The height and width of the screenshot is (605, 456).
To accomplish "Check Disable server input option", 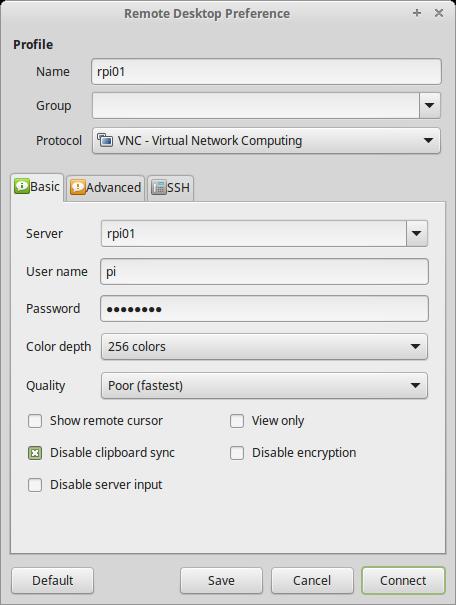I will pyautogui.click(x=35, y=485).
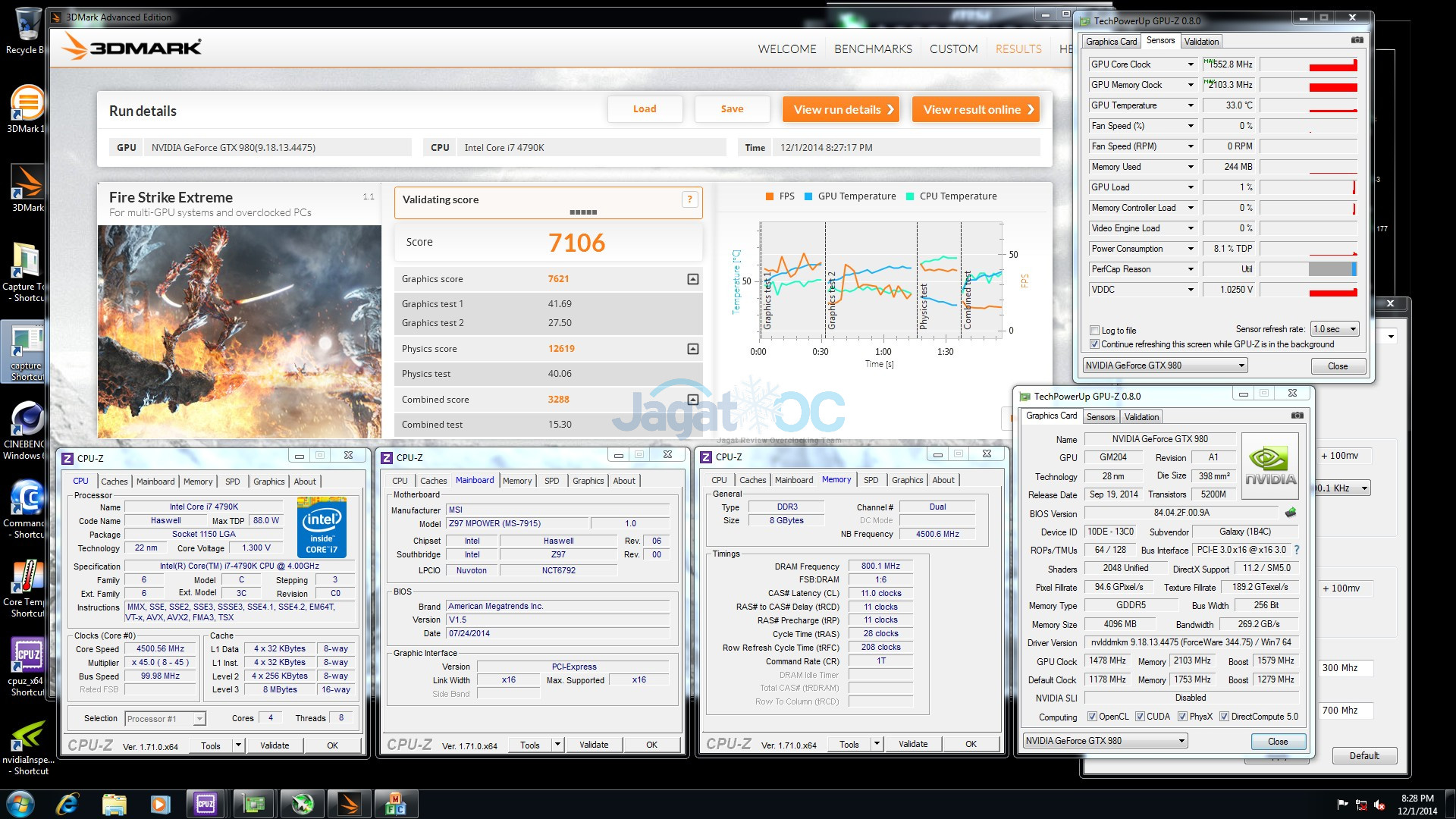Toggle the OpenCL computing checkbox

(x=1092, y=717)
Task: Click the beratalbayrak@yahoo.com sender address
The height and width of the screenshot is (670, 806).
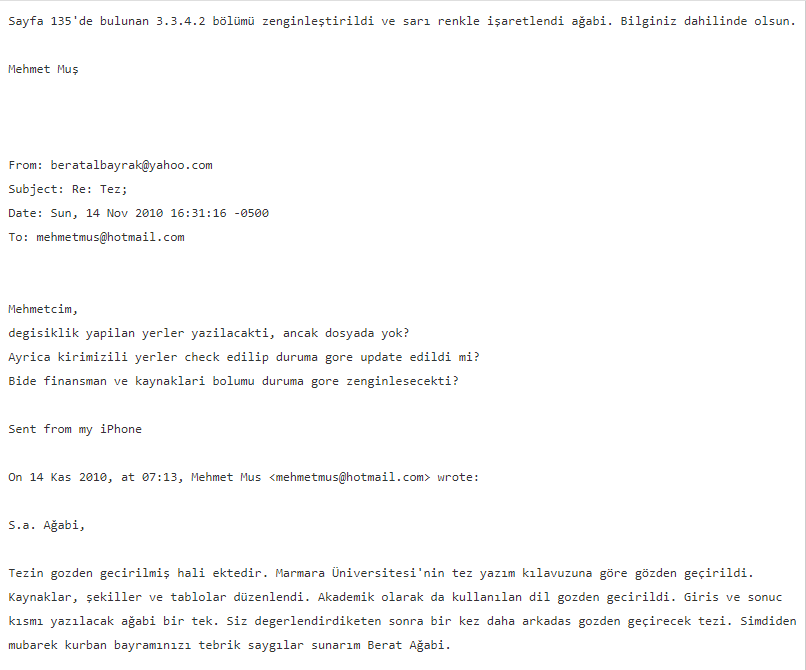Action: [131, 165]
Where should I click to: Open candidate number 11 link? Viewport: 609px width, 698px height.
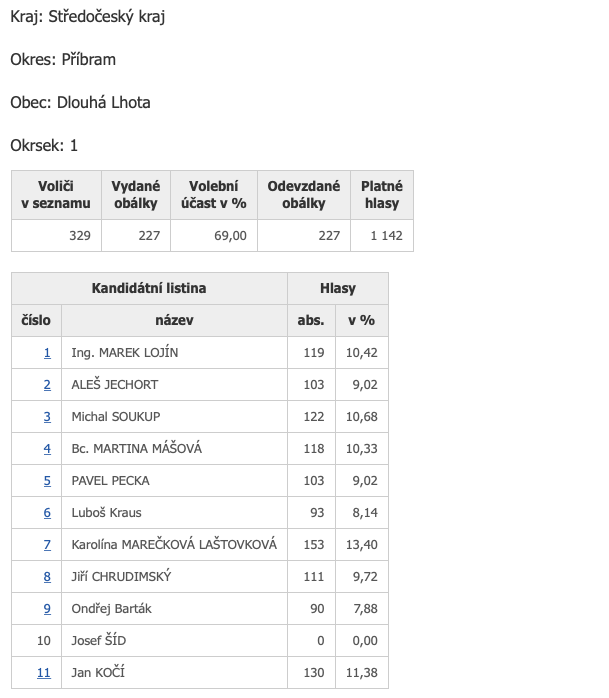coord(44,673)
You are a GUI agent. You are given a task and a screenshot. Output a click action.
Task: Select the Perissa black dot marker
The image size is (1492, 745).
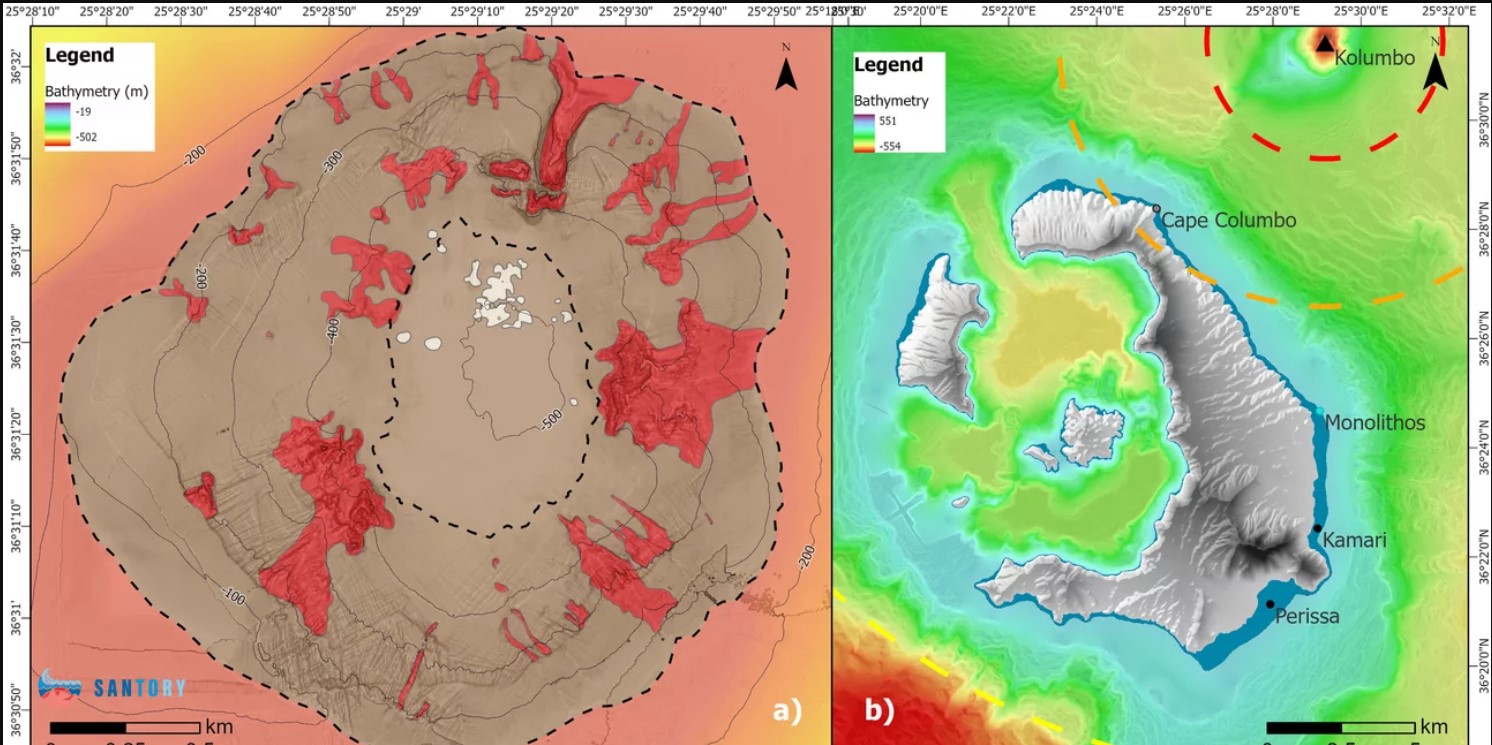(x=1270, y=604)
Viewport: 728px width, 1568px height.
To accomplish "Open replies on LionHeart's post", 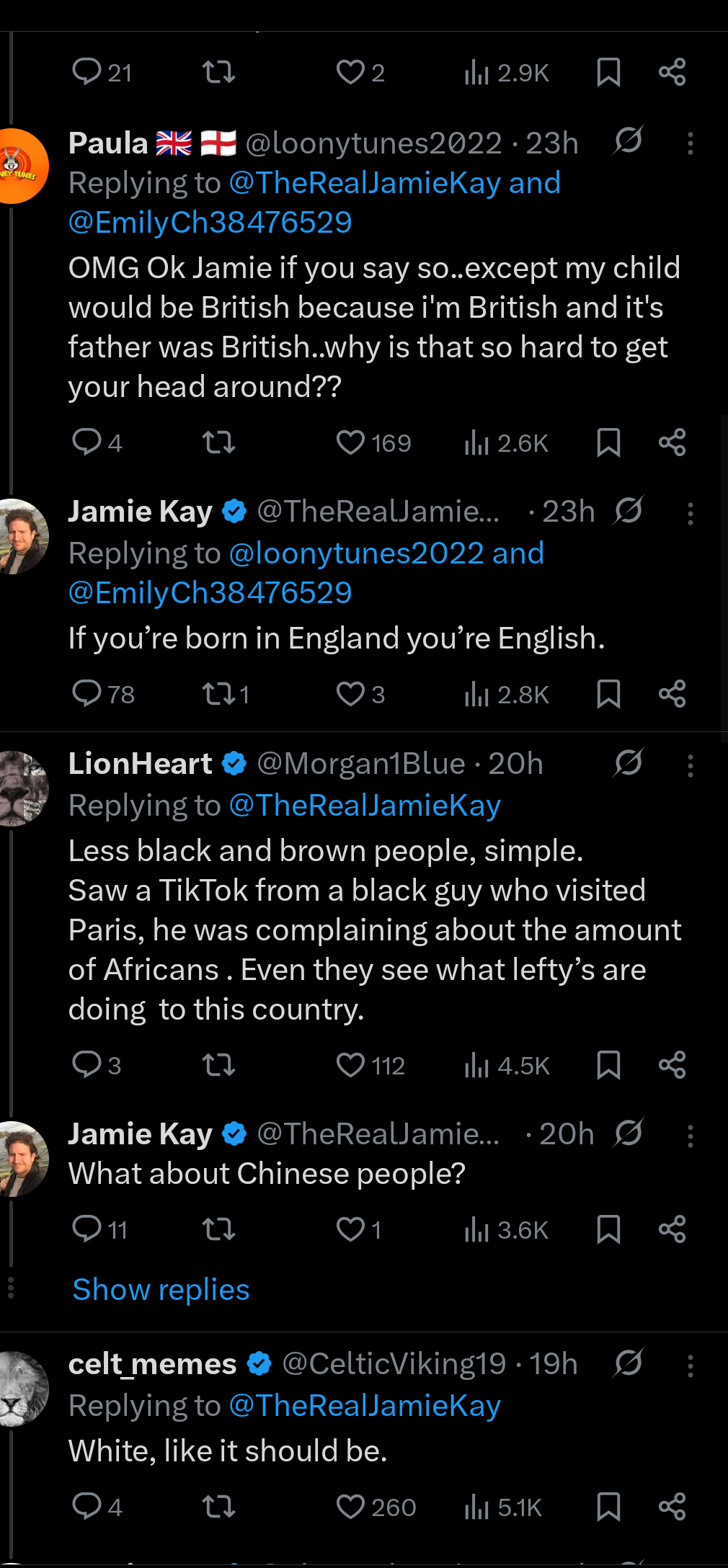I will point(87,1065).
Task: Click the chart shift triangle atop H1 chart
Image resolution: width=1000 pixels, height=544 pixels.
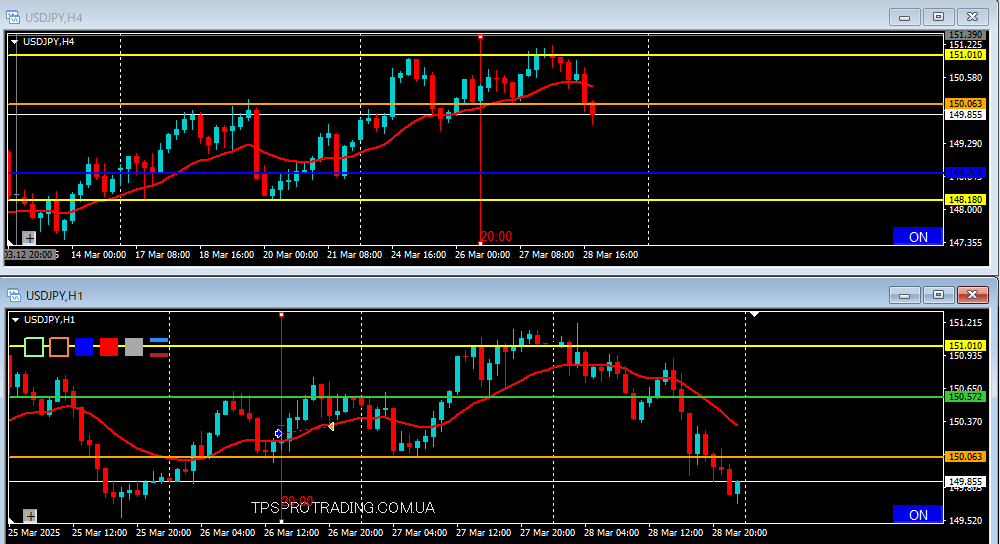Action: [x=755, y=315]
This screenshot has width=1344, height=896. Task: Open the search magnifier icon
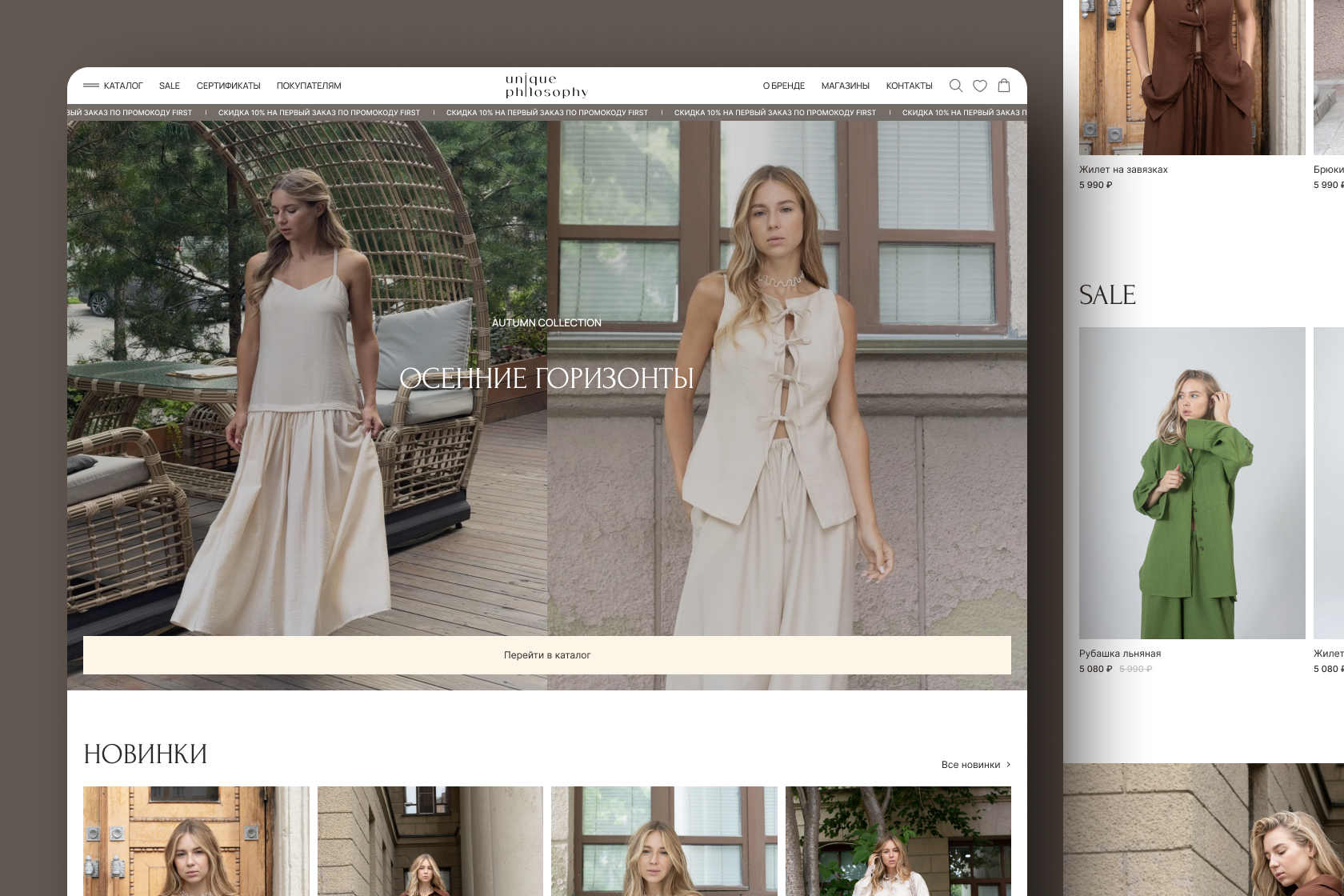coord(955,86)
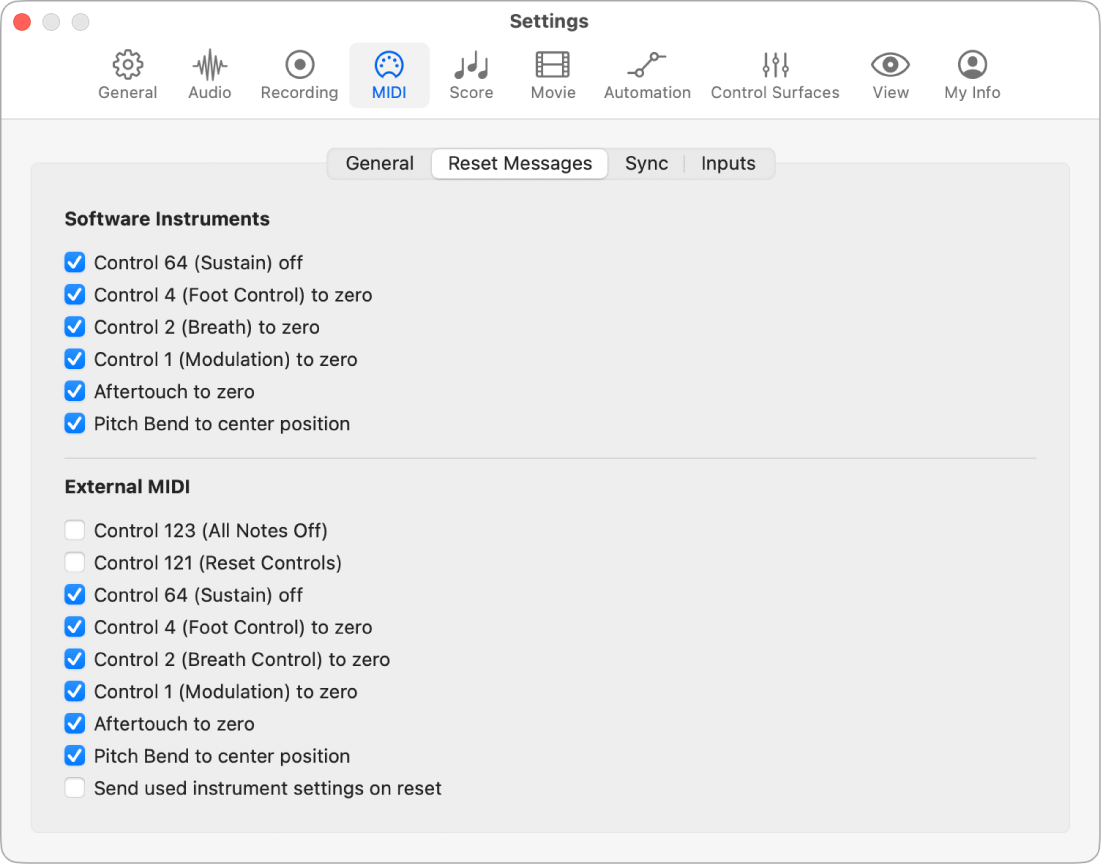This screenshot has height=866, width=1102.
Task: Select the Reset Messages tab
Action: (x=519, y=163)
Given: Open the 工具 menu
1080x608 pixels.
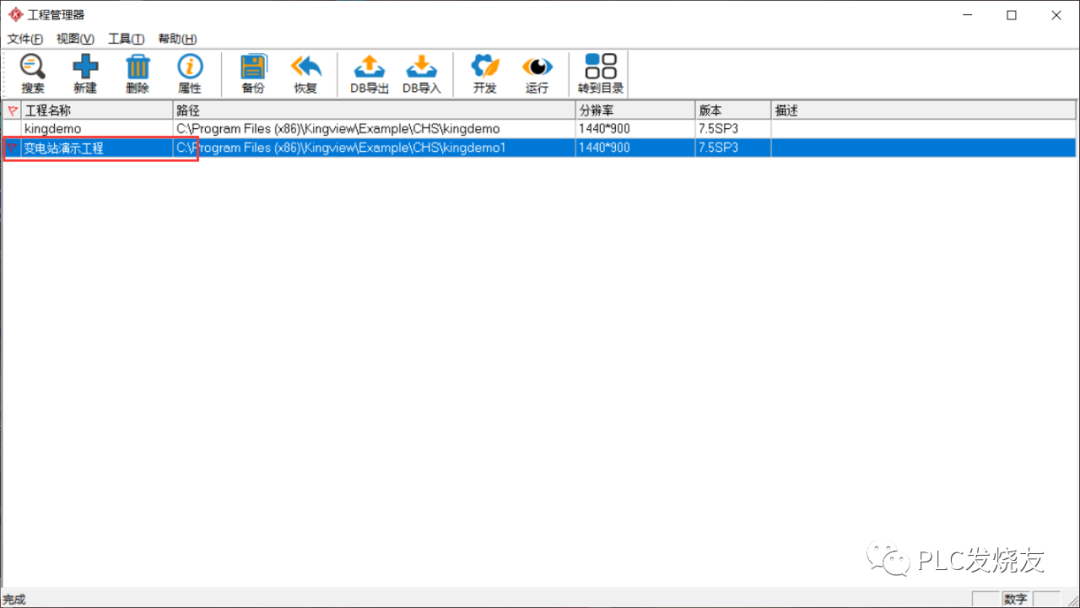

----

Prompt: Identify each line in the listing above that contains the string "pixels" and copy those lines. Matching is case-sensitive.

Task result:
Image resolution: width=1000 pixels, height=544 pixels.
1080x608 pixels.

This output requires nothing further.